I lavoratori minacciano: siamo pronti ai blocchi sulle strade e a Fiumicino


ROMA. Grande e inedita mobilitazione questa mattina a Fiumicino. Le organizzazioni sindacali e professionali hanno fatto sapere ieri che potranno verificarsi blocchi di strade, autostrade e persino piste di atterraggio. Se i lavoratori dell'Alitalia dovessero passare dalle parole ai fatti, sarebbe la prima volta (almeno nella storia recente) che uno sciopero si trasforma in un blocco diretto delle piste. A causa della protesta gli aerei in partenza potrebbero rimanere dunque fermi.
Non tanto a causa dello sciopero del personale di terra o dei piloti, o di entrambe le categorie, ma proprio per i blocchi di gruppi di lavoratori.
La tensione a Fiumicino e in generale in tutti i settori della compagnia di bandiera è molto alta. L'inasprimento delle forme di lotta dei dipendenti Alitalia si lega infatti direttamente all'assenza di una vera politica del governo, che ha annunciato un decreto di salvataggio ma rischia di incorrere nelle sanzioni della Commissione europea, contraria agli aiuti di Stato alle aziende in crisi. I lavoratori dell'Alitalia hanno spiegato ieri la loro rabbia e la loro decisione di arrivare a forme anche estreme di lotta facendo riferimento alla complessa e grave situazione del trasporto aereo e del gruppo Alitalia in particolare. Secondo i rappresentanti dei sindacati di categoria sono venuti meno anche gli impegni che erano stati presi nei mesi scorsi. I lavoratori e i loro sindacati se la prendono anche direttamente con il governo Berlusconi e in particolare con il ministro dell'economia Giulio Tremonti, che avrebbe sostanzialmente sposato la linea del non intervento e quindi della progressiva liquidazione di Alitalia. I sindacati hanno deciso unitariamente la mobilitazione. Tutti sono coinvolti e per di più tutti i rappresentati sindacali che si sono espressi hanno dichiarato che la rabbia dei lavoratori e l'angoscia per il futuro sono ormai troppo pesanti. Le tensioni - dicono i sindacalisti - stanno crescendo di ora in ora e rischiano anche di sfociare in iniziative incontrollabili e comunque difficilmente gestibili nell'ambito delle azioni tradizionali. Ieri i sindacati hanno perciò lanciato un appello unitario affinché si prendano le necessarie decisioni per affrontare una situazione ormai al limite dell'esasperazione. In ogni caso la prima condizione per poter tornare a ragionare è quella di cambiare il piano industriale 2004-2006 che è stato presentato da Alitalia e che prevede centinaia di esuberi.

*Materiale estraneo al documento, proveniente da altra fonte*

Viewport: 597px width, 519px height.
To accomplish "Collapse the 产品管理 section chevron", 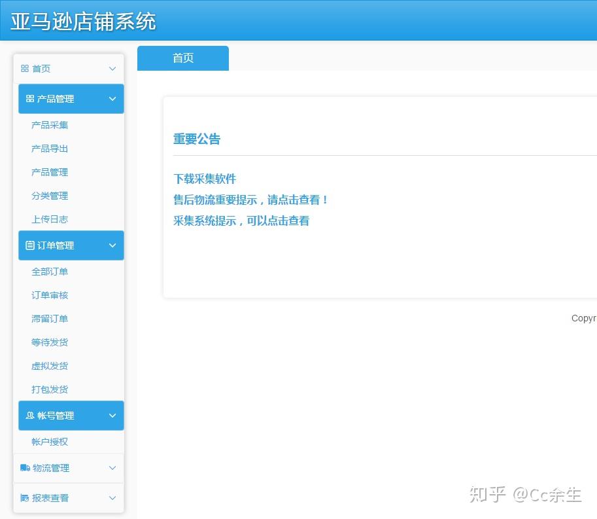I will coord(112,99).
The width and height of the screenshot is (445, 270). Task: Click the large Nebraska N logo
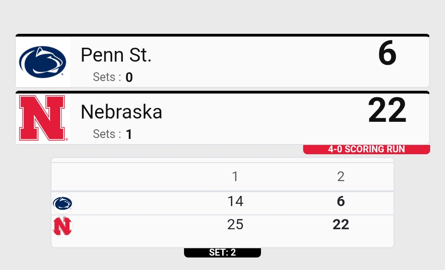[x=43, y=119]
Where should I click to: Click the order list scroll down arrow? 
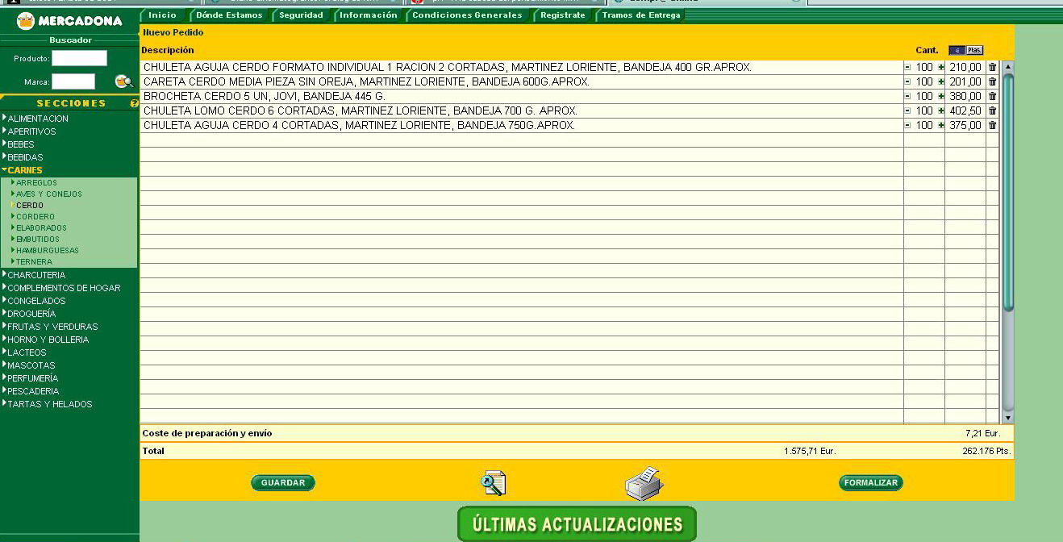pos(1007,417)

Ieri si è riunito il Consiglio di amministrazione che si è concluso intorno alle 18,30. I manager del gruppo non hanno però preso una posizione definitiva e infatti il Consiglio è stato riconvocato per lunedi prossimo. E' molto probabile che i dirigenti Alitalia vogliano vedere che cosa produrrà la mobilitazione dei lavoratori e vogliono soprattutto aspettare l'esito finale della discussione interna al governo. Il ministro del Welfare Maroni e anche altri rappresentanti della coalizione berlusconiana hanno infatti annunciato che la decisione su Alitalia sarà presa nel Consiglio dei ministri di domani con un decreto. Intanto però si è registrato ieri un episodio giudicato molto grave dall'opposizione: il ministro Tremonti ha disertato l'audizione in commissione lavoro al Senato proprio su Alitalia.